Create healthy cycles

Establish rhythms:

  • Regular sleep-wake times
  • Consistent meal times
  • Scheduled exercise
  • Predictable social connection
  • Creates stability through voluntary cycles

Build in renewal:

  • Sabbath/rest day weekly
  • Vacation annually
  • Sabbatical every 7 years
  • Retirement eventually
  • Allows sustainable long-term contribution

Ritual and ceremony:

  • Mark transitions (birthdays, anniversaries, seasons)
  • Create meaning through repetition
  • Connect to larger cycles
  • Ground yourself in ongoing patterns

Conclusion: The wheel turns

Cycles are perhaps the most fundamental pattern in the universe. Everything that exists does so in time, and time reveals itself through cycles—rhythms, oscillations, returns.

Cycles teach us:

  • Change: Nothing remains static
  • Return: Patterns repeat
  • Connection: We’re part of larger rhythms
  • Hope: After endings come beginnings
  • Humility: We don’t control the cycles
  • Wisdom: Align with rhythms rather than resist them

You are cycles within cycles:

  • Your heartbeat within your breath within your day within your life within human history within Earth’s story within cosmic evolution

The paradox: You are unique and unrepeatable (this moment never again), yet you’re also repetition of eternal patterns (like countless others before and after).

Both are true. You’re a novel expression of recurring themes—the universe experiencing itself through a temporary, unique, yet pattern-following form.

The wheel turns. Seasons pass. Cycles complete and begin again. You’re here for a few turns of the wheel—make them count, while recognizing you’re part of something vastly larger and endlessly recurring.

From the universal perspective, perhaps all of reality is one vast cycle—the universe breathing in and out, matter and energy dancing their eternal return, consciousness appearing and disappearing like waves on an infinite ocean.

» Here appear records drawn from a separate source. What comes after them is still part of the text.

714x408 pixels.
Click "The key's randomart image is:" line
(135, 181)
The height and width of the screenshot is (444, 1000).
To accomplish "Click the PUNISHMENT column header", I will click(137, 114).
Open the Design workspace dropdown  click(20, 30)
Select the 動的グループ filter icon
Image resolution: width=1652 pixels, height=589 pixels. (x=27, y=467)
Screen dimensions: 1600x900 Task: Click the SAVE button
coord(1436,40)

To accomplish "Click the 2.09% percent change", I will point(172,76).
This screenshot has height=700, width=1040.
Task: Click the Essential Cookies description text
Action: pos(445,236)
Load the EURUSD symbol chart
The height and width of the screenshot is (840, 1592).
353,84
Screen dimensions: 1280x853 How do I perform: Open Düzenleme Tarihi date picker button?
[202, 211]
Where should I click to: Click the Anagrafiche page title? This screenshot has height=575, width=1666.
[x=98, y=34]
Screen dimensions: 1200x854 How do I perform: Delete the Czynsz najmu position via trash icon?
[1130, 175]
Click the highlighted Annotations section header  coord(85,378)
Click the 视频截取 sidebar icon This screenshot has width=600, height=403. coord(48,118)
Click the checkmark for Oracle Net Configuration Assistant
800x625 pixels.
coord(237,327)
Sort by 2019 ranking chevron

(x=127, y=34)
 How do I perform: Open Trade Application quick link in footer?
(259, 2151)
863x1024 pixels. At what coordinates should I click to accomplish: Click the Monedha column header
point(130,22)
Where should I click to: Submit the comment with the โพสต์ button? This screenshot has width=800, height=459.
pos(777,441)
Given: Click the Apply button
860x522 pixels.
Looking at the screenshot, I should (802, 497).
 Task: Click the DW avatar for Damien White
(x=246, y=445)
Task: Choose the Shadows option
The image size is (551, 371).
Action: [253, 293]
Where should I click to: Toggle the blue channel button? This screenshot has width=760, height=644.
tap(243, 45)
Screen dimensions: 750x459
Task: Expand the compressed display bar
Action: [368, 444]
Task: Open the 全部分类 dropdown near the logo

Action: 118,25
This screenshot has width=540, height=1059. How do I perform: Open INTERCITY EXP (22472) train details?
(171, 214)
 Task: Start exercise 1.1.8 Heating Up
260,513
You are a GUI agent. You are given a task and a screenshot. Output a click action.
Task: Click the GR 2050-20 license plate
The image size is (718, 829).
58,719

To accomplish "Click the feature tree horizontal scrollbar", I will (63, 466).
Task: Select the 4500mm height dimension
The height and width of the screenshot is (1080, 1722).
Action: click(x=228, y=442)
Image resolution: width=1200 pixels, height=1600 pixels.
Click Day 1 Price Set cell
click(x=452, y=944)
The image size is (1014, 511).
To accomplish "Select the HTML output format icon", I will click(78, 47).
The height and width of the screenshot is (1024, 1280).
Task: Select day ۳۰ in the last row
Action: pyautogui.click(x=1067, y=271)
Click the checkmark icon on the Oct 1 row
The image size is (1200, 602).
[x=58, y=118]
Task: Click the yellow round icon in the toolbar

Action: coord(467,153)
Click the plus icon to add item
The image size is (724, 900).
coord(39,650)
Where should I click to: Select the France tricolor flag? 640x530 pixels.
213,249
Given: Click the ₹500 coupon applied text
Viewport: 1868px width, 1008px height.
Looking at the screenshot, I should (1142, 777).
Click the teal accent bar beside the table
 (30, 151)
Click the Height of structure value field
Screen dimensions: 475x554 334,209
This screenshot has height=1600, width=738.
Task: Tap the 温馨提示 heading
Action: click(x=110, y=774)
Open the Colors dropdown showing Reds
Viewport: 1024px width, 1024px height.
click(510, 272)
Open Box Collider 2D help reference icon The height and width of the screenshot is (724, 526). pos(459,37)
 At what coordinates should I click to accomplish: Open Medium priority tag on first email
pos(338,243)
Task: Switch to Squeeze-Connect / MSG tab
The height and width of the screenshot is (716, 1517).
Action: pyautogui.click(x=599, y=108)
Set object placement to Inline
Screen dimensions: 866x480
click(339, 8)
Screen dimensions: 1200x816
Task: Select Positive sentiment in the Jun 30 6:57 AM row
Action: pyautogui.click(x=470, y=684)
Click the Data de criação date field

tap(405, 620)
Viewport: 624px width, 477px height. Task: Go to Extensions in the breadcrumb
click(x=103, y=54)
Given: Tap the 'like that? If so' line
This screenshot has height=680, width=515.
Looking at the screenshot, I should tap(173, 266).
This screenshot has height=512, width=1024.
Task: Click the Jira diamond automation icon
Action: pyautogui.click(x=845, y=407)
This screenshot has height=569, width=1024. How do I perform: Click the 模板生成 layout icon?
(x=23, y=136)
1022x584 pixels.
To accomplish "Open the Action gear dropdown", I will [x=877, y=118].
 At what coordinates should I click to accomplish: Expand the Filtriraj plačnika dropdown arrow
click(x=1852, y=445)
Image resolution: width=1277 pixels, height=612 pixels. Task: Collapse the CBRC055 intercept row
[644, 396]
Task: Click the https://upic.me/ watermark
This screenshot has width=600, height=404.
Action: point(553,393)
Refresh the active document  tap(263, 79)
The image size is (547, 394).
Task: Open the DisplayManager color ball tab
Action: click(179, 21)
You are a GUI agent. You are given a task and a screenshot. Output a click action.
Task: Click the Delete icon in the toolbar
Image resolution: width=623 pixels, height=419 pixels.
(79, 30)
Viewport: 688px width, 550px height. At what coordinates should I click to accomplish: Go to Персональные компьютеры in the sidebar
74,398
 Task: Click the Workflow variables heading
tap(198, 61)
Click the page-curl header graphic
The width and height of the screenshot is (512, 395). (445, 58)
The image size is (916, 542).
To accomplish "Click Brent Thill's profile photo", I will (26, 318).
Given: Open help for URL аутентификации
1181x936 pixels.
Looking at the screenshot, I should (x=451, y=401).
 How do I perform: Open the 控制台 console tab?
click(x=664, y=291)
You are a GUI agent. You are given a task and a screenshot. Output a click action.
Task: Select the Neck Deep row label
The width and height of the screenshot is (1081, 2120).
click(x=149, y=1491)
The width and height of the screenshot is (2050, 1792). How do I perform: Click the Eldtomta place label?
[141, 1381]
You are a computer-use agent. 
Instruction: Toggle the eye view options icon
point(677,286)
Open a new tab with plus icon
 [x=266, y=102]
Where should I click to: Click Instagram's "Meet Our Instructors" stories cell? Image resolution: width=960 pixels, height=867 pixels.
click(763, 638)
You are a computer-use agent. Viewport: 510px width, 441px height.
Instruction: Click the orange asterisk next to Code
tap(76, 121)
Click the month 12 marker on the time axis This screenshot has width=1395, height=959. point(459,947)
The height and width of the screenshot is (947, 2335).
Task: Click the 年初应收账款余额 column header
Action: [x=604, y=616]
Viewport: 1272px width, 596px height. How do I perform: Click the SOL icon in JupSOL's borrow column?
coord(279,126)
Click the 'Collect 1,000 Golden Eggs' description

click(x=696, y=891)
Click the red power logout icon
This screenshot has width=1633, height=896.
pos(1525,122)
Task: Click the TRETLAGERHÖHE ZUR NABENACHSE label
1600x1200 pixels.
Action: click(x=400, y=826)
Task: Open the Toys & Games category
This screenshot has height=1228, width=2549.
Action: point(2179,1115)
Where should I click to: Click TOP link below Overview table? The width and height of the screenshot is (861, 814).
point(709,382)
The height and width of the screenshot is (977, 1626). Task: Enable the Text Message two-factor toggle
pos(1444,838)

And you’re here, now, aware of the cycles—which might be the point.

Further exploration

Books:

  • The Fourth Turning by Strauss and Howe (generational cycles)
  • The Clock of the Long Now by Stewart Brand (deep time cycles)
  • Rhythms of the Brain by György Buzsáki (neural oscillations)
  • The Great Wave by David Hackett Fischer (price cycles through history)
  • When by Daniel Pink (daily rhythms and timing)

Related topics:

Practice:

  • Track your personal cycles (energy, mood, productivity)
  • Observe nature’s cycles throughout the year
  • Notice where you are in various life cycles
  • Consider: What patterns repeat in your life?
  • Reflect: Which cycles serve you? Which should you break?